PostgreSQL High-Availability using Debian

N.B. This is a Works In Progress (WIP) and the instructions are not complete! Bear in mind, I am running by the seat of my pants on this one and it's only something we have recently begun to use. I more than likely have overlooked something and will update this page as and when I am bitten by my own stupidity.

At my workplace I needed to configure a warm-standby for an SQL backend to our FreeRADIUS installation. Digging around online I could not find any definitive sets of articles on how to do this sort of thing so I decided to document up our deployment based on Debian 'lenny'.

At first I wanted to try and get Warm Standby (Point-In-Time-Recovery) working but this proved to be rather tricky so I went for the much simpler drbd (aka RAID1-over-TCP)

This document will cover how to deal with priming:

Important Notes

In an ideal world you would have two seperate VLAN's for each of your PostgreSQL boxes to sit in and a serial cable between the two to act as an out-of-bound (not over the network) heartbeat.
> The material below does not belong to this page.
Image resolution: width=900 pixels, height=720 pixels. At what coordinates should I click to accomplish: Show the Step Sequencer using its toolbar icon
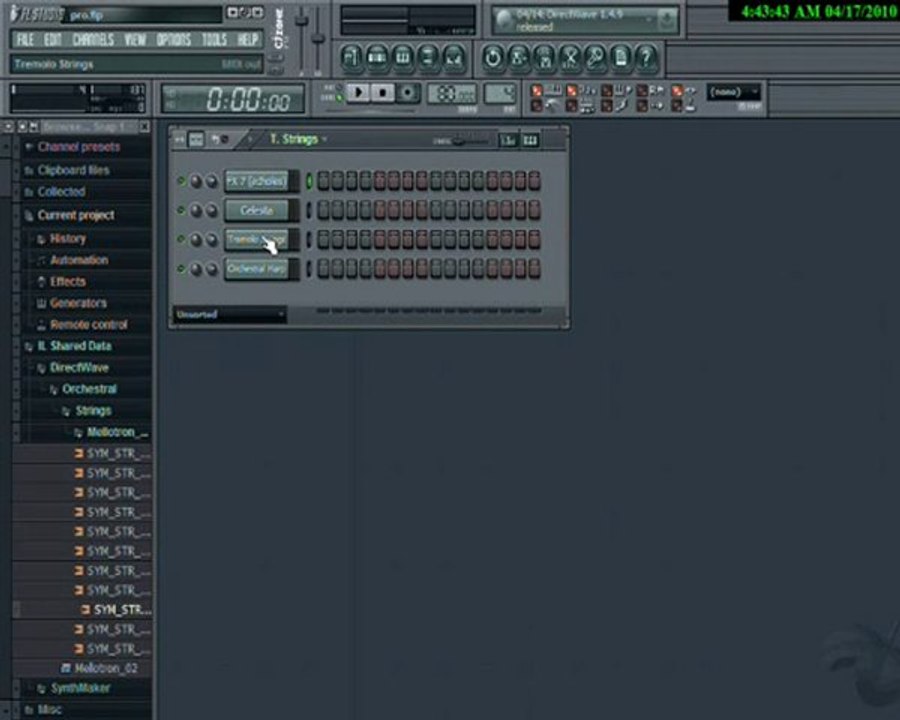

The PostgreSQL servers would then provide an active/standby service on a unique IP address.

There are two problems with this:

For our needs, the boxes could not be in the same location 1 but fortunately we have a rather overly resilent network that can give high-availability for our VLAN's so we have compromised.

Our setup is thus a single VLAN with the network routing statically configured to route the PostgreSQL service '/32' IP into that VLAN. We use HSRP for a HA Layer-3 default gateway for the VLAN, you might prefer something else. The example I describe below makes this unique IP lurk in the same VLAN as the PostgreSQL boxes lurk in, for us that is not the case but it does not really matter.

Naming and Addressing

Throughout this document I will be using the following conventions.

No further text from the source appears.